___ Source data ___

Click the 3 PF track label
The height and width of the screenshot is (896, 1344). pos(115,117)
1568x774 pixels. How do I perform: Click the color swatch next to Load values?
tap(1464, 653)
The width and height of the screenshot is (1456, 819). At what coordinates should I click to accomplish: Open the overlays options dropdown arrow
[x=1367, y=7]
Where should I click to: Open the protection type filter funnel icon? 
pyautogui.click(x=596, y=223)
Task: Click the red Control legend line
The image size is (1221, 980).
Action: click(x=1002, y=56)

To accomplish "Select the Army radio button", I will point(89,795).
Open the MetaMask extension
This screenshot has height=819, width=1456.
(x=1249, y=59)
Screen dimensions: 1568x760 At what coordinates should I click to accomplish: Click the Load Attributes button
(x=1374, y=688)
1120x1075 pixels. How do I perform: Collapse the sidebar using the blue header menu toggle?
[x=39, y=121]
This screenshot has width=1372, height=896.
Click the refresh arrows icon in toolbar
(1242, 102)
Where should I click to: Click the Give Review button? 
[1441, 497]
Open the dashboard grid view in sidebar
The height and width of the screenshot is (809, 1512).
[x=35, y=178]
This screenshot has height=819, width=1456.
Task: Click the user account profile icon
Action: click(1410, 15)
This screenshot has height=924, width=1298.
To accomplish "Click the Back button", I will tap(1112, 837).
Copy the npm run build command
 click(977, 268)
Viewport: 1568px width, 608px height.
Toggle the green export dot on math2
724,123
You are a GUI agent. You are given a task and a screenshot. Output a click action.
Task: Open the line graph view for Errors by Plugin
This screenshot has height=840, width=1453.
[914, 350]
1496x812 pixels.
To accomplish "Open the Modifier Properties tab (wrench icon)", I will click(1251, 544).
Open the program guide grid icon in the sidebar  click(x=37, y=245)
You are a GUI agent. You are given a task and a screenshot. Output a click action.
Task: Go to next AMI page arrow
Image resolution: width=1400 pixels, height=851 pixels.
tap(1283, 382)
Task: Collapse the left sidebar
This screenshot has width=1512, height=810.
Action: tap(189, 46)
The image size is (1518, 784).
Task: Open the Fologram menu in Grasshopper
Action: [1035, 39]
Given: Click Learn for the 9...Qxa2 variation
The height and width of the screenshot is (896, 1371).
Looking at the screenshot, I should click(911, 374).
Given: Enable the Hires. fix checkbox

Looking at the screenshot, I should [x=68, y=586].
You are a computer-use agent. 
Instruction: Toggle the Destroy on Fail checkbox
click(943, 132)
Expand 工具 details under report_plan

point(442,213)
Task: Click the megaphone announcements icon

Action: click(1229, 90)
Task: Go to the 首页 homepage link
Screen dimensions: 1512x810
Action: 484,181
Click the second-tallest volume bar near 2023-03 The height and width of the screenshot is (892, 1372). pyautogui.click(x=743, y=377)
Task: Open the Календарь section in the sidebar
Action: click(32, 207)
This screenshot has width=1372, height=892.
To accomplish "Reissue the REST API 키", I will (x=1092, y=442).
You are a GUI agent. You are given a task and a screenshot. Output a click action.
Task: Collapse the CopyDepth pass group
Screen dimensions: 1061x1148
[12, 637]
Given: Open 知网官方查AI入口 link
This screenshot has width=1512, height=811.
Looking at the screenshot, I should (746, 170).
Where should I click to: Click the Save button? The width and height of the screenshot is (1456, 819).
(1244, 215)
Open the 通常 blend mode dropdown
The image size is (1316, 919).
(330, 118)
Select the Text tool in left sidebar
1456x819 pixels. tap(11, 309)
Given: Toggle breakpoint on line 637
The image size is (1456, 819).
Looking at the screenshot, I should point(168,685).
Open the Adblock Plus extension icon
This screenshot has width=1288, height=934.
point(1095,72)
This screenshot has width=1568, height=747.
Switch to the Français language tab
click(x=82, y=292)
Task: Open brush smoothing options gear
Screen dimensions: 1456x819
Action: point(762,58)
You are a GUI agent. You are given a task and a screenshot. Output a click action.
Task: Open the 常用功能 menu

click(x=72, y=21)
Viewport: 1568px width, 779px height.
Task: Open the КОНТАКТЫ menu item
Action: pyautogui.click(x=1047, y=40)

___

Problem to solve.
Each line of the records above should be copied exactly.

Solution for this problem.
Click the 3 PF track label
The height and width of the screenshot is (896, 1344). pos(115,117)
1568x774 pixels. How do I perform: Click the color swatch next to Load values?
tap(1464, 653)
The width and height of the screenshot is (1456, 819). At what coordinates should I click to accomplish: Open the overlays options dropdown arrow
[x=1367, y=7]
Where should I click to: Open the protection type filter funnel icon? 
pyautogui.click(x=596, y=223)
Task: Click the red Control legend line
The image size is (1221, 980).
Action: click(x=1002, y=56)

To accomplish "Select the Army radio button", I will point(89,795).
Open the MetaMask extension
This screenshot has height=819, width=1456.
(x=1249, y=59)
Screen dimensions: 1568x760 At what coordinates should I click to accomplish: Click the Load Attributes button
(x=1374, y=688)
1120x1075 pixels. How do I perform: Collapse the sidebar using the blue header menu toggle?
[x=39, y=121]
This screenshot has width=1372, height=896.
Click the refresh arrows icon in toolbar
(1242, 102)
Where should I click to: Click the Give Review button? 
[1441, 497]
Open the dashboard grid view in sidebar
The height and width of the screenshot is (809, 1512).
[x=35, y=178]
This screenshot has height=819, width=1456.
Task: Click the user account profile icon
Action: click(1410, 15)
This screenshot has height=924, width=1298.
To accomplish "Click the Back button", I will tap(1112, 837).
Copy the npm run build command
 click(977, 268)
Viewport: 1568px width, 608px height.
Toggle the green export dot on math2
724,123
You are a GUI agent. You are given a task and a screenshot. Output a click action.
Task: Open the line graph view for Errors by Plugin
This screenshot has height=840, width=1453.
[914, 350]
1496x812 pixels.
To accomplish "Open the Modifier Properties tab (wrench icon)", I will click(1251, 544).
Open the program guide grid icon in the sidebar  click(x=37, y=245)
You are a GUI agent. You are given a task and a screenshot. Output a click action.
Task: Go to next AMI page arrow
Image resolution: width=1400 pixels, height=851 pixels.
tap(1283, 382)
Task: Collapse the left sidebar
This screenshot has width=1512, height=810.
Action: tap(189, 46)
The image size is (1518, 784).
Task: Open the Fologram menu in Grasshopper
Action: [1035, 39]
Given: Click Learn for the 9...Qxa2 variation
The height and width of the screenshot is (896, 1371).
Looking at the screenshot, I should click(911, 374).
Given: Enable the Hires. fix checkbox

Looking at the screenshot, I should [x=68, y=586].
You are a computer-use agent. 
Instruction: Toggle the Destroy on Fail checkbox
click(943, 132)
Expand 工具 details under report_plan

point(442,213)
Task: Click the megaphone announcements icon

Action: click(1229, 90)
Task: Go to the 首页 homepage link
Screen dimensions: 1512x810
Action: 484,181
Click the second-tallest volume bar near 2023-03 The height and width of the screenshot is (892, 1372). pyautogui.click(x=743, y=377)
Task: Open the Календарь section in the sidebar
Action: click(32, 207)
This screenshot has width=1372, height=892.
To accomplish "Reissue the REST API 키", I will (x=1092, y=442).
You are a GUI agent. You are given a task and a screenshot. Output a click action.
Task: Collapse the CopyDepth pass group
Screen dimensions: 1061x1148
[12, 637]
Given: Open 知网官方查AI入口 link
This screenshot has width=1512, height=811.
Looking at the screenshot, I should (746, 170).
Where should I click to: Click the Save button? The width and height of the screenshot is (1456, 819).
(1244, 215)
Open the 通常 blend mode dropdown
The image size is (1316, 919).
(330, 118)
Select the Text tool in left sidebar
1456x819 pixels. tap(11, 309)
Given: Toggle breakpoint on line 637
The image size is (1456, 819).
Looking at the screenshot, I should point(168,685).
Open the Adblock Plus extension icon
This screenshot has width=1288, height=934.
point(1095,72)
This screenshot has width=1568, height=747.
Switch to the Français language tab
click(x=82, y=292)
Task: Open brush smoothing options gear
Screen dimensions: 1456x819
Action: point(762,58)
You are a GUI agent. You are given a task and a screenshot. Output a click action.
Task: Open the 常用功能 menu

click(x=72, y=21)
Viewport: 1568px width, 779px height.
Task: Open the КОНТАКТЫ menu item
Action: pyautogui.click(x=1047, y=40)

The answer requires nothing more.